The world of today's data center is focused on moving bits back and forth as quickly as possible without interruption. We've taken every measure to ensure that data is flowing as freely as it can between 10, 40 or even 100 Gbit links connecting clusters of virtual servers. We want to crunch, analyze and query data instantly. All of this works as well as it can until we start looking under the hood. There we discover the root of all evil: spanning tree.
802.1d spanning tree (STP) and its progeny are elegant solutions for a bygone age. Radia Perlman created STP in a time when people had never heard of an Ethernet bridge. It prevented people from creating ignorance-based disasters. As time marched on, we created new additions to STP to decrease convergence time, improve recovery from catastrophic configuration events and even take into account changes in technology.
However, at the core, STP was still based on the idea that there should only be one link to a central bridge. STP effectively reduced the entire bandwidth of a data center to a single Layer 2 link between devices.
Perlman has gone on to create the true successor to her original design. With the help of some brilliant people inside the IETF, she created RFC 6326 -- Transparent Interconnection of Lots of Links (TRILL). TRILL allows for much-needed advances like mulitpathing and rapid failover between links in the event of failure. And TRILL can do it without any human interaction. So why aren't we using TRILL?

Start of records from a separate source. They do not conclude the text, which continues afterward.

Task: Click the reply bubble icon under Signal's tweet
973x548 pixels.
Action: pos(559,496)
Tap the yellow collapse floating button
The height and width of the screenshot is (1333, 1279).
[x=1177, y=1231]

Network Computing contributor Ethan Banks recently posted a possible answer on Twitter: "If we want STP to die, replacement protocols can't continue to be license-only features." Ignoring the issues with hardware refreshes and suitability of TRILL to non-data center environments for the moment, I think Ethan has hit upon a very critical point in the development of TRILL and its vendor-specific kin.
Cisco has a TRILL-based solution in FabricPath. Brocades uses TRILL as the basis for VCS. Other vendors are developing products in much the same way: Use TRILL as a baseline to create the Layer 2 routing bridge (RBridge) underlay network, build proprietary functionality on top of it, then charge a license fee for the whole kit. Essentially, make people pay big bucks to get rid of spanning tree.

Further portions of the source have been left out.